Background#
At the beginning of our recommendation system’s development, we used simple algorithms focused on popularity, trending topics, and readership metrics. These early methods were easy to implement and produced acceptable results. However, as the user base and content volume grew, it became clear that automated content recommendations were far more effective in engaging users than editorial selection. This realization led us toward building a data-driven recommendation system powered by modern machine learning techniques.
Challenge#
The initial architecture relied on manually configured models, trained and deployed by developers. Every adjustment to the training setup required rebuilding Docker images and creating a new deployment release. This process slowed experimentation and limited iteration speed.
As we added more complex models using Vowpal Wabbit and later TensorFlow, new challenges emerged:
- The need for systematic A/B testing to evaluate model performance.
- High resource costs from idle trainers waiting for manual configuration.
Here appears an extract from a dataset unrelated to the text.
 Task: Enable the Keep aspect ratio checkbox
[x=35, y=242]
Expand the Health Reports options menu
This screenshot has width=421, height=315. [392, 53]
- Inefficient memory usage caused by the serving layer loading all trained models into a single production server.
These architectural limitations restricted both scalability and experimentation freedom.
Solution#
To overcome these challenges, we introduced several technological improvements that gradually evolved into a comprehensive ML Ops framework.
Consul-Based Configuration We redefined the training process by introducing multiple trainers with dynamic configurations stored in Consul. This allowed non-technical team members to configure experiments directly without developer involvement. Result: Faster testing cycles and easier experiment management.
AdminWeb Platform We developed AdminWeb, a user-facing interface for product and research teams. It centralized experiment definitions, making configuration management accessible and transparent. Result: Unified control and visibility of experiments.
Model Manager and Terraform Integration The Model Manager retrieved configuration data from AdminWeb and used Terraform to provision all necessary Kubernetes resources — including trainers, serving deployments, services, and configuration maps. Result: Fully automated lifecycle management. When an experiment was removed, Terraform automatically cleaned up all related resources, ensuring a consistent and efficient infrastructure.
Outcome#
This transformation ultimately shaped a functional and scalable ML Ops pipeline for our recommendation system. It allowed:
- Rapid experimentation and controlled A/B testing.
- Reduced operational overhead and better resource utilization.
- Seamless integration between machine learning workflows and production infrastructure.
The result was a more stable, efficient, and transparent system for delivering personalized recommendations — a process that evolved from simple heuristics into a robust ML-driven operation.